Date: 2019-01-27 02:37 pm (UTC)
batwrangler: Just for me. (Default)
From: [personal profile] batwrangler
Speaking for myself, what LJ was in the old days was a privately moderated forum. It was having a salon or house party over which you set the rules of discourse. It was one step more accessible than a printed zine and a couple steps less universal than a usenet group (I guess reddit is the usenet of today?) plus arguably more permanent than fan email lists (which may or may not have had web archives).
Edited (Tyop) Date: 2019-01-27 02:37 pm (UTC)

Date: 2019-01-27 02:47 pm (UTC)
quinfirefrorefiddle: Van Gogh's painting of a mulberry tree. (Default)
From: [personal profile] quinfirefrorefiddle
My issue with... one of those communities, don't remember which- was that they liked to give "content warnings" for posts... Without ever talking to the OP about them- they'd let you know they were linking, not mention they were adding a content warning, and never respond if you asked them what the content warning was about. I got a warning for ableism, I think it was, on one post, and I don't think I ever figured out what the hell they thought was ableist- it wasn't a post of disability particularly. But bam, according to them I was ableist now, and everyone coming to my blog through that link was expecting me to be, and it really skewed the discussion.

Date: 2019-01-27 02:47 pm (UTC)
batwrangler: Just for me. (Default)
From: [personal profile] batwrangler
There was also not generally a drive to get followers as followers: you paid for the bandwidth you used, you weren’t generating revenue from page views. Too much attention - even positive attention - could make your site fall over (and possibly bankrupt you), like being mentioned on slashdot (aka slashdotting) or having Neil Gaiman link to a thing of yours.

Date: 2019-01-27 02:53 pm (UTC)
graveexcitement: ouma kokichi (ndrv3) (ouma confused)
From: [personal profile] graveexcitement
huh, that's very different from the "accrue followers until you hit Critical Mass" general goal of tumblr/twitter! but of course, twitter/tumblr only pay for your bandwidth because they want to profit off of you... hmm.

Re: fanlore issue

Date: 2019-01-27 02:56 pm (UTC)
copracat: Servalan, image in monochrome yellow (supreme commander)
From: [personal profile] copracat
Also: The past was a different country.
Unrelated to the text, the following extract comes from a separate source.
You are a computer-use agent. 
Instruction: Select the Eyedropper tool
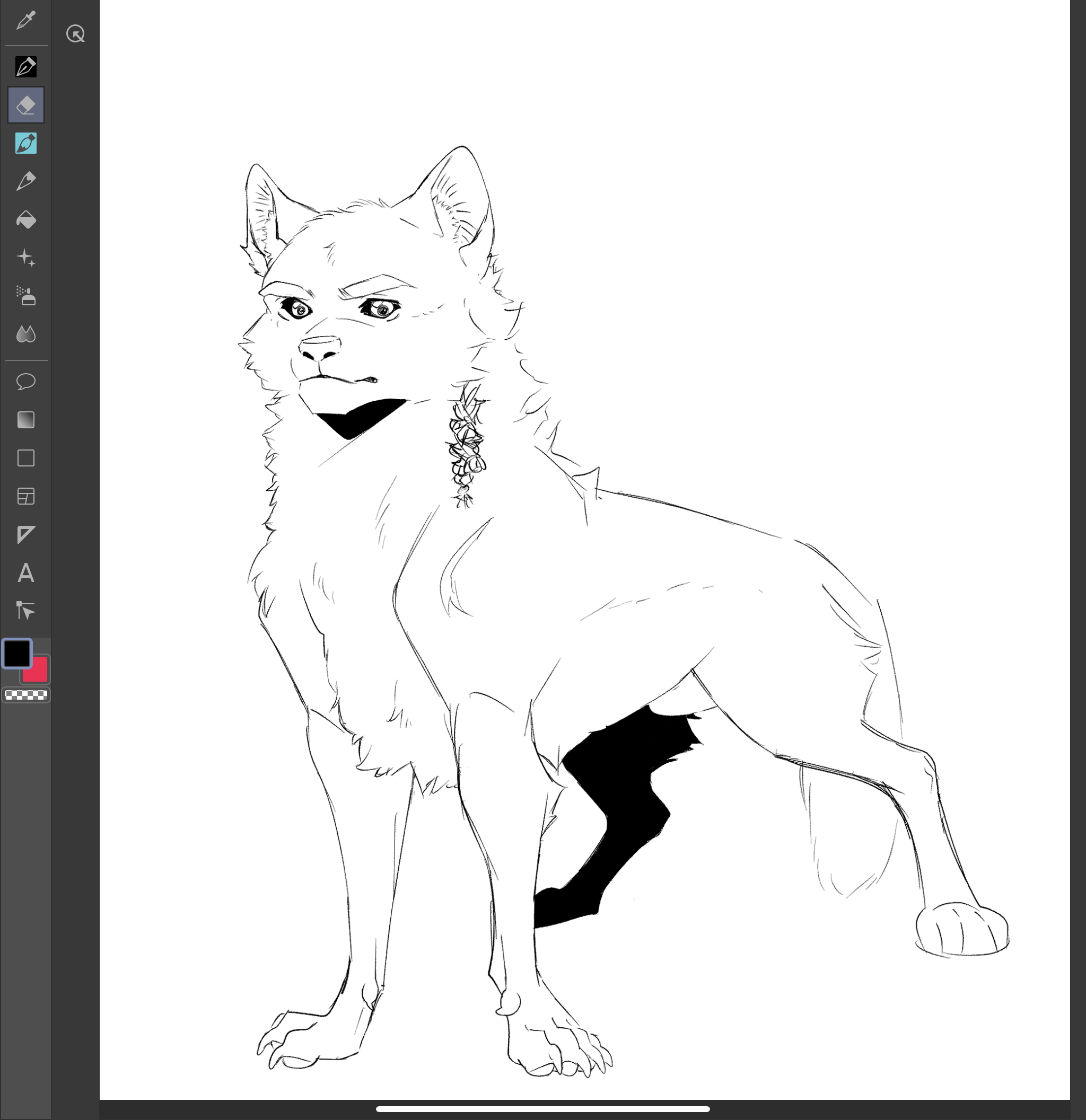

AOL Hometown, GeoCites, lots of user-owned sites where the user ran out of money for bandwidth usage or lost their ISPs... things were demonstrably NOT forever on the internet.

Oh yes. I was but a lurker on Usenet but stopped going there when it got Google-grouped.

And the cost to get on the internet was HIGH in terms of tech know-how and actual service fees....

When I was a wee fan mailing lists were paid for and maintained by individual fans however, in what is probably the only contrary example to the disappearance of the early web, the Blake's 7 mailing list still has a publicly available searchable archive of the list posts. Going back to 1992!

Date: 2019-01-27 02:56 pm (UTC)
graveexcitement: amami rantarou (ndrv3) (amami)
From: [personal profile] graveexcitement
that makes sense! i can see how it would be considered more private by default than i had been thinking.